Editor's note: See update below
David "Cole" Withrow was a senior ready to graduate with honors from Princeton High School in Johnston, N.C. He is an Eagle Scout, did his senior class project on gun safety and was even looking forward to college in the fall.
This is why when he realized he forgot his shotgun in the back of his truck after going skeet shooting over the weekend, he debated between driving back home and being counted as tardy and calling his mom from school to collect the gun.
Deciding to call his mother from the school's front office to come get the gun, the 18-year-old's conversation was overheard, according to Todd Starnes.
"He was overheard in a private conversation with his mother explaining what happened," Kimberly Boykin, a friend of the Withrow family told Starnes. "He could have told a story, but he told the truth."
"I think it's an injustice for this young man," she said. "He's a good guy. He's loved by his classmates and his teachers.

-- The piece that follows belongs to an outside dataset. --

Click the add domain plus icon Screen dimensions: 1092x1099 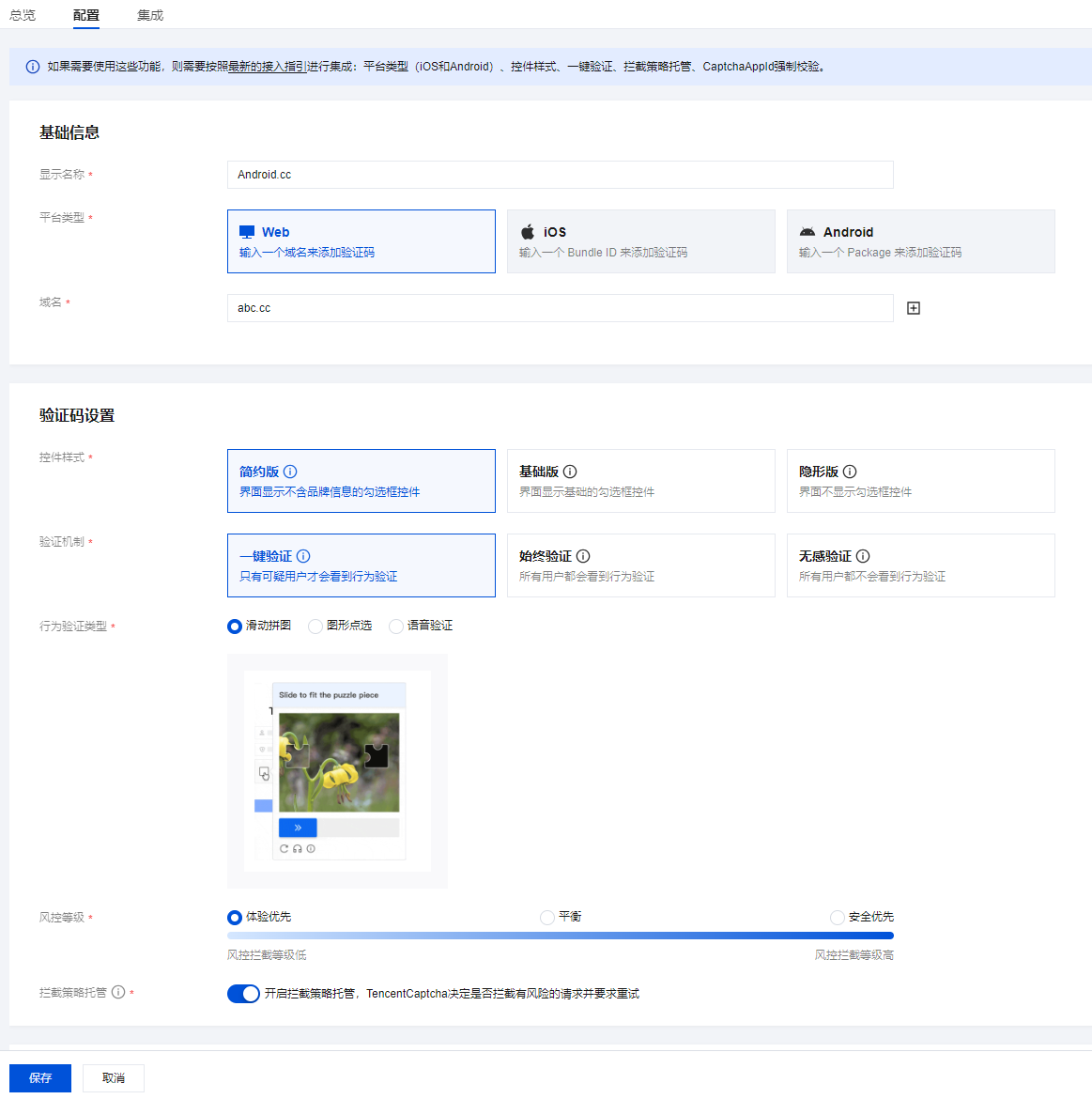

You don't become an Eagle Scout by being a bad seed."
As punishment, Withrow was reported to have been expelled for a year and would not be able to graduate with his class, which could have potentially off-set his plans for college. An attorney for the school has since said Withrow was not expelled and special provisions have been made for him to finish school in order to receive his diploma (see the update to this story below).
He was also charged with a felony.
WTVD reported that Withrow had been admitted to Campbell University and East Carolina University and had been awarded a scholarship, but it is currently unclear if his felony charge would impact his attendance in the fall.
The community is outraged not only because Withrow tried to do the right thing and is being severely punished, but also because school administrators within the district have been caught in similar situations in the past and received less severe retribution.
WTVD reported that two school officials had brought guns onto school property in the past. One, a teacher at another high school within the district, was cited and resigned. The other is actually the assistant principal at Princeton High School where Cole spent the last four years. That person was suspended for three days and still works at the school. Neither case saw criminal charges like those Cole faces.
"I think it's wrong, if an assistant principal can bring a loaded handgun and doesn't get punished? No, unacceptable," parent Nancy Terry told WTVD.
According to the station, the Johnston County Sheriff's Office confirmed that it's only a misdemeanor charge if an administrator brings a gun on school property, but for students it's an automatic felony.
WRAL has a statement from the school:
Johnston County schools spokeswoman Tracey Peedin Jones said the school system has to follow state law regarding weapons on campus.
"Please know that with student and personnel issues, we carefully balance all factors to arrive at a fair and just outcome," she said in a statement Wednesday. "Certain items are mandated and we have no choice but to follow the law."
Watch WTVD's report:
Students from Princeton High School have rallied around their classmate, petitioning the school board to at least let Withrow graduate.
"Everyone makes a mistake, he tried to do the right thing by it and it's upsetting," student Tyler Pope told WTVD.
Update: WRAL reported Jimmy Lawrence, the attorney for the Johnston County Schools Board of Education, saying Winthrow was not expelled, but that "provisions" have been made for him to continue education through the end of the year in order to receive his diploma.
WTVD elaborated that Winthrow will have the opportunity to attend an alternative school. It also noted Lawrence saying that according to North Carolina law and the Federal Gun Free Schools Act, Withrow's violation would merit a 365-day suspension, but this brought up by the Johnston County School Board.